» HOW TO COMPLETE THIS TASK
Pictures in the entries below are to be left out; otherwise, reproduce exactly the lines from the first through the line containing "You are a computer-use agent.".
DATASET EXTRACT below:
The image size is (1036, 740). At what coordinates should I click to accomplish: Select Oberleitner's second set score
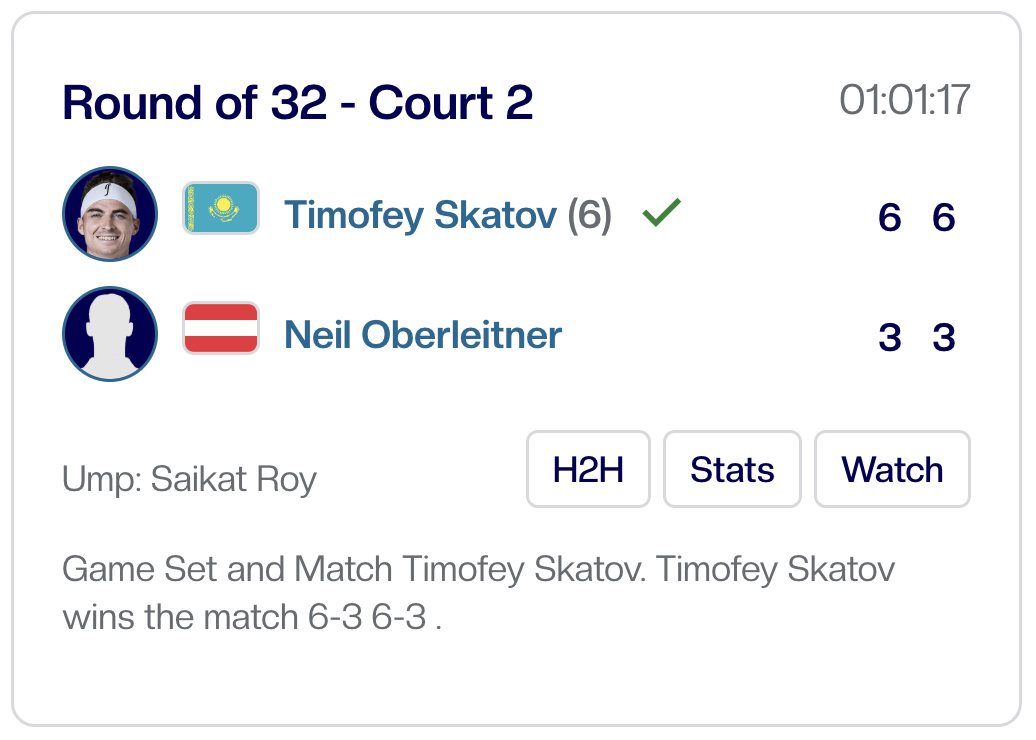[943, 337]
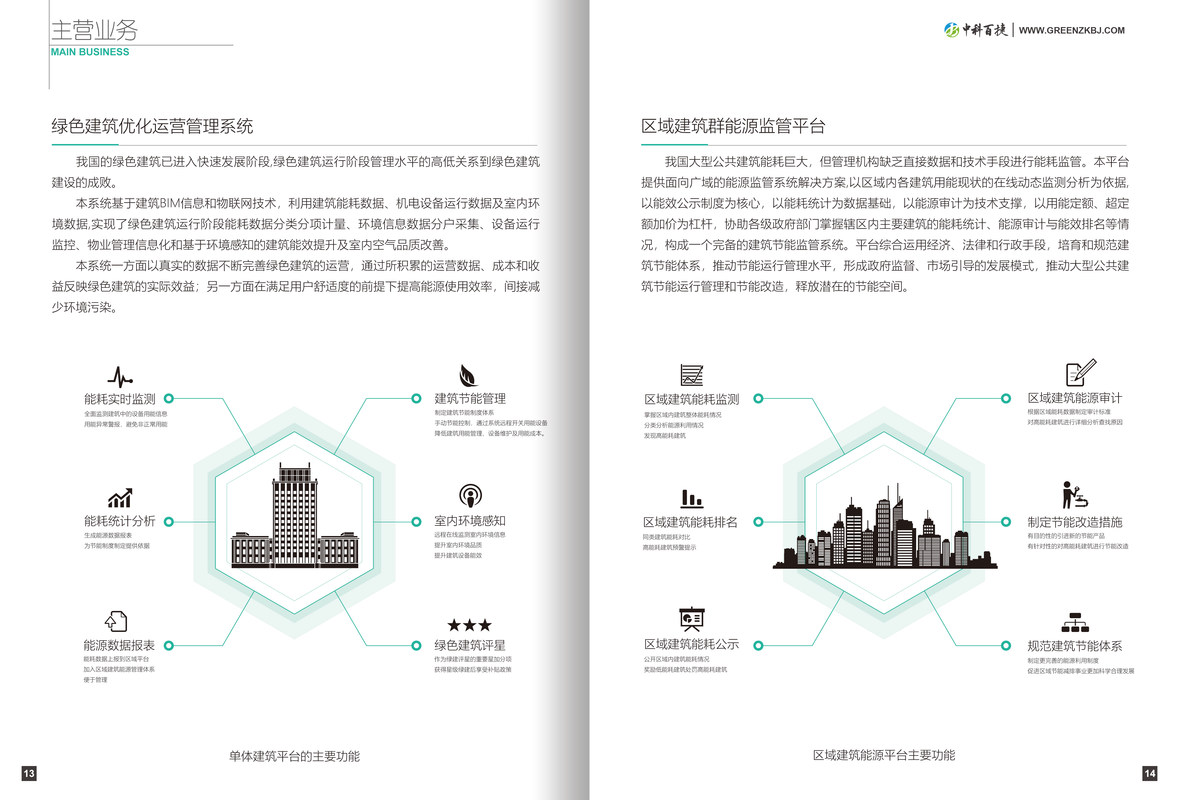Click the page number 13 box
This screenshot has height=800, width=1179.
point(29,773)
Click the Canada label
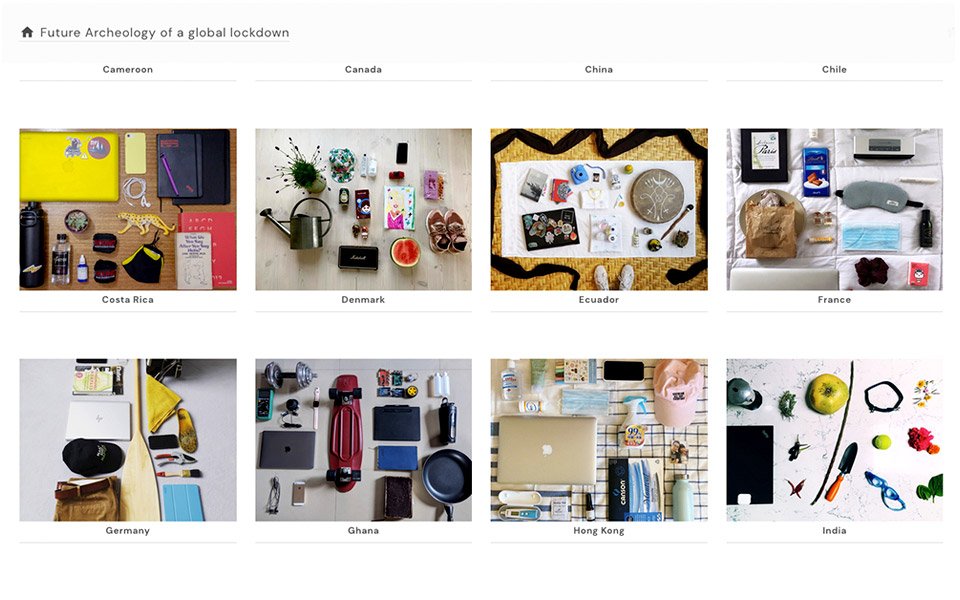The height and width of the screenshot is (600, 960). coord(364,69)
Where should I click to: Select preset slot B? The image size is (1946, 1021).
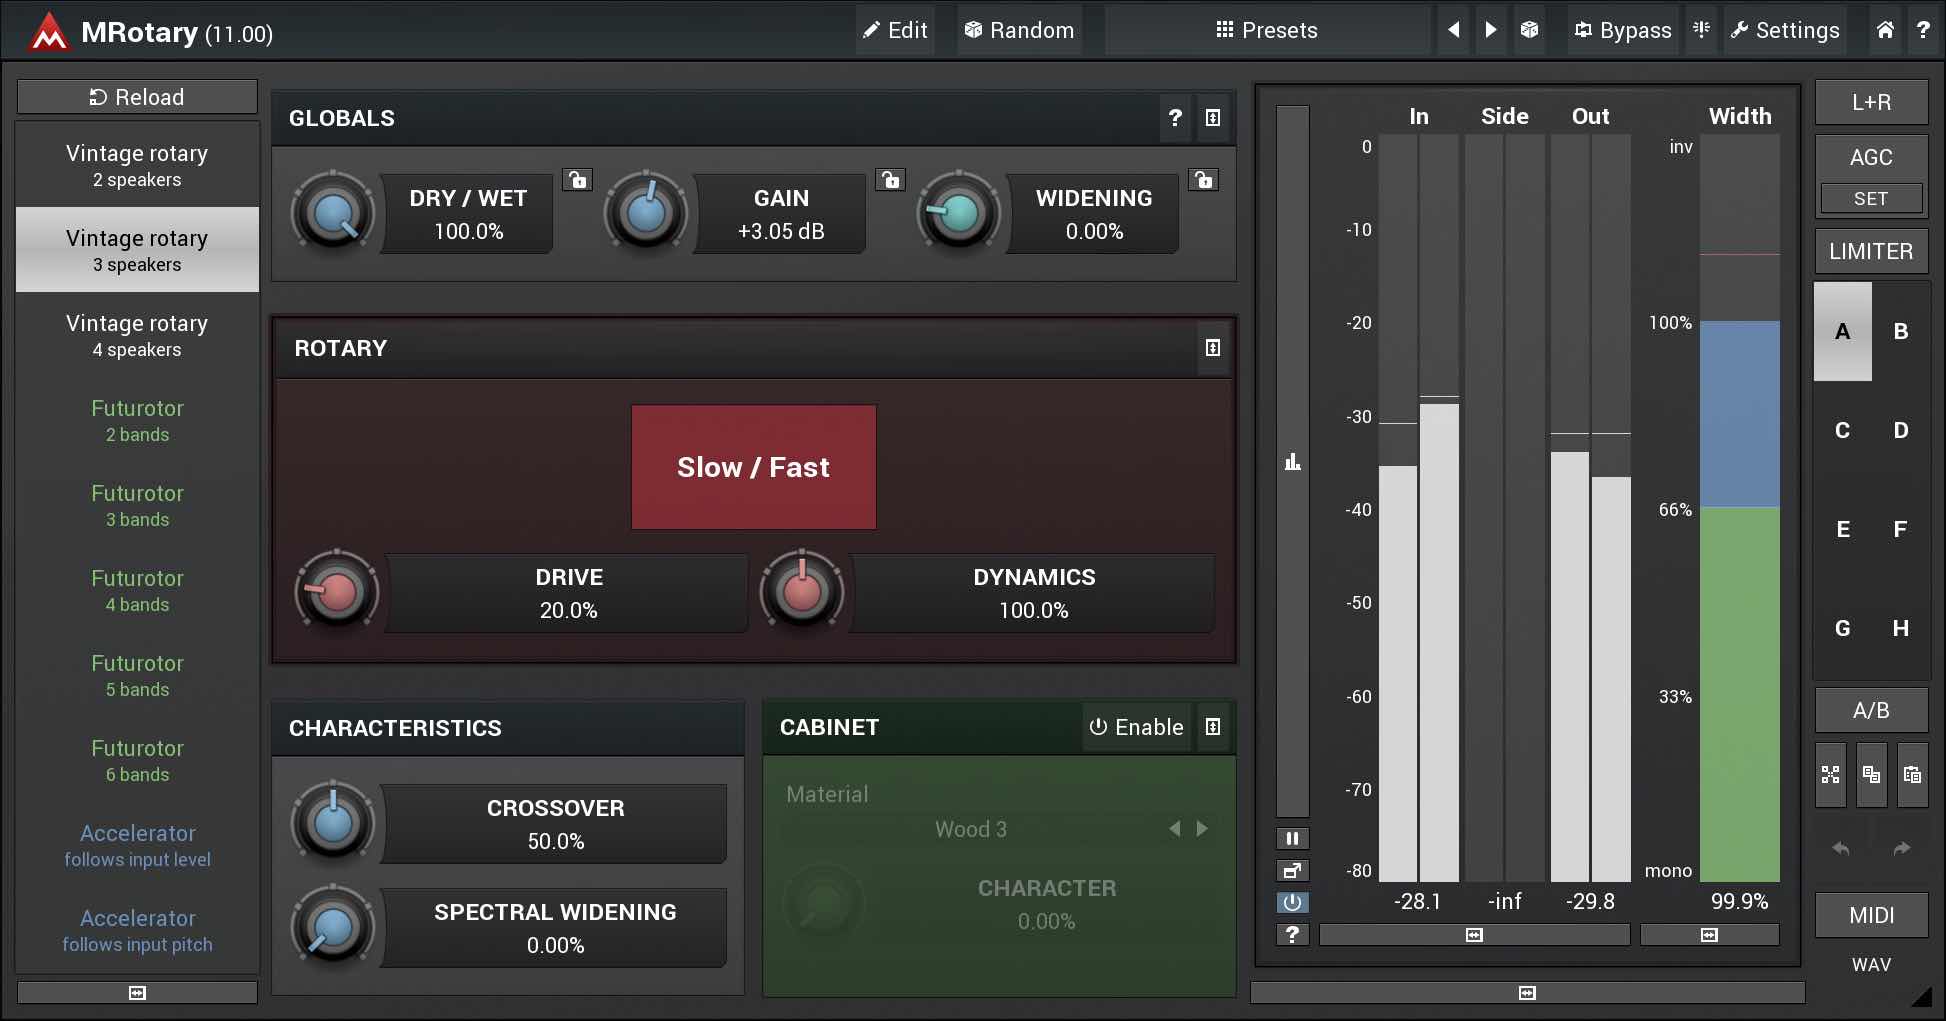click(x=1900, y=331)
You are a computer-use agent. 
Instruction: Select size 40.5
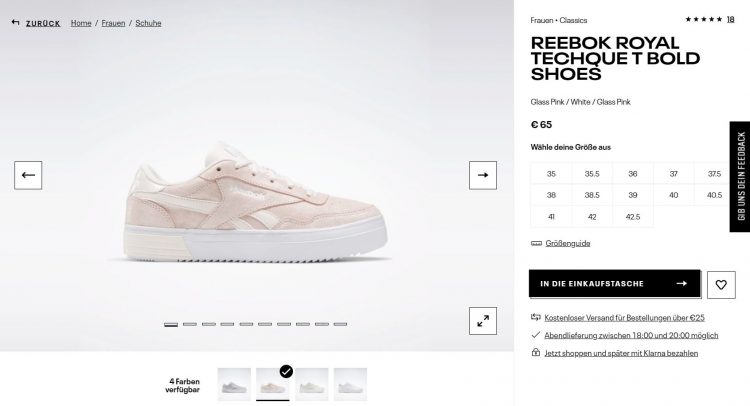[x=714, y=195]
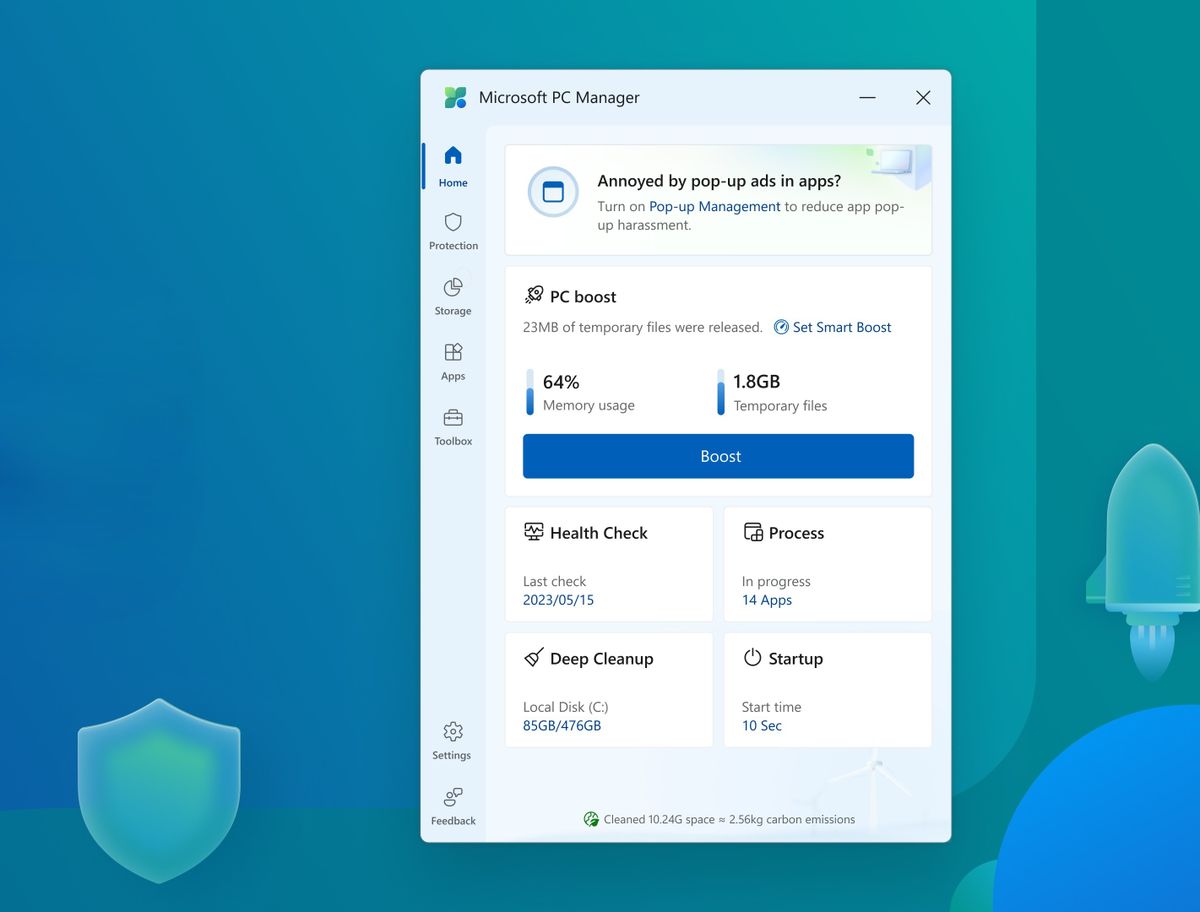Click the Health Check monitor icon
The height and width of the screenshot is (912, 1200).
pyautogui.click(x=534, y=532)
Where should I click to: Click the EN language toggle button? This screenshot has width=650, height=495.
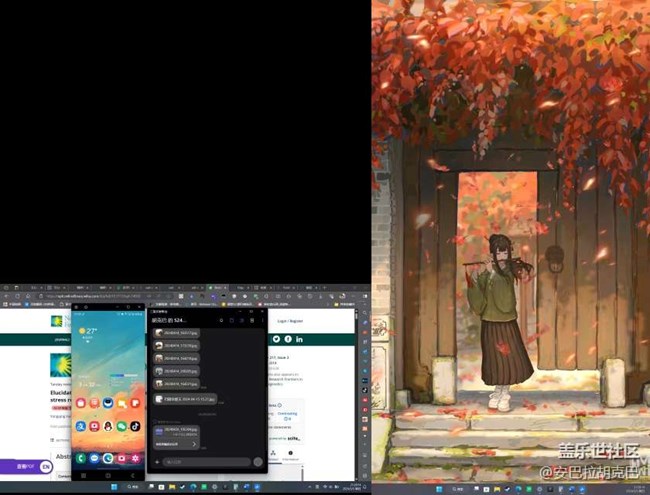pos(46,467)

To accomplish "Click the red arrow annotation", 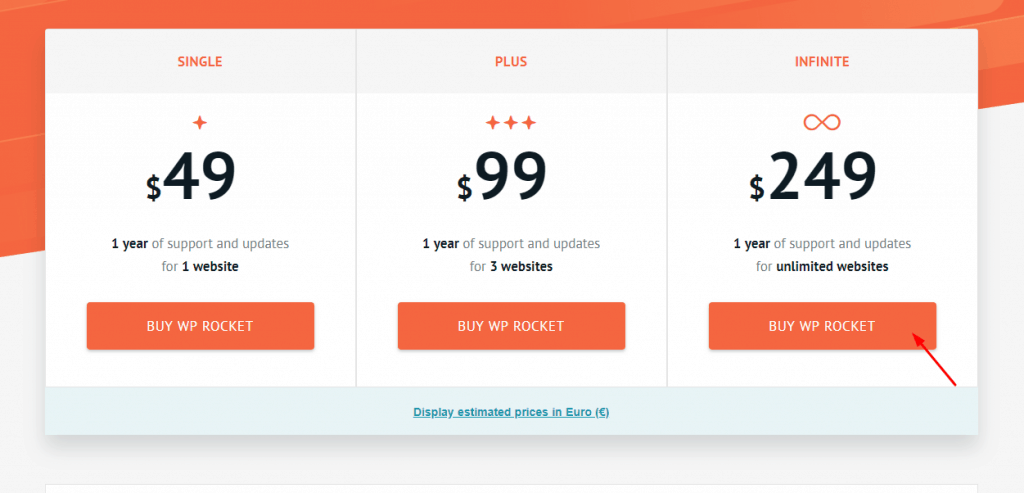I will click(x=934, y=360).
End of DATASET EXTRACT.
» WRITTEN RESPONSE
The image size is (1036, 740). At what coordinates should I click to accomplish: Select Oberleitner's second set score
[943, 337]
Click the page number 13 box
This screenshot has height=800, width=1179.
point(29,773)
Click the Canada label
The height and width of the screenshot is (600, 960). coord(364,69)
Where should I click to: Select preset slot B? The image size is (1946, 1021).
click(x=1900, y=331)
You are a computer-use agent. 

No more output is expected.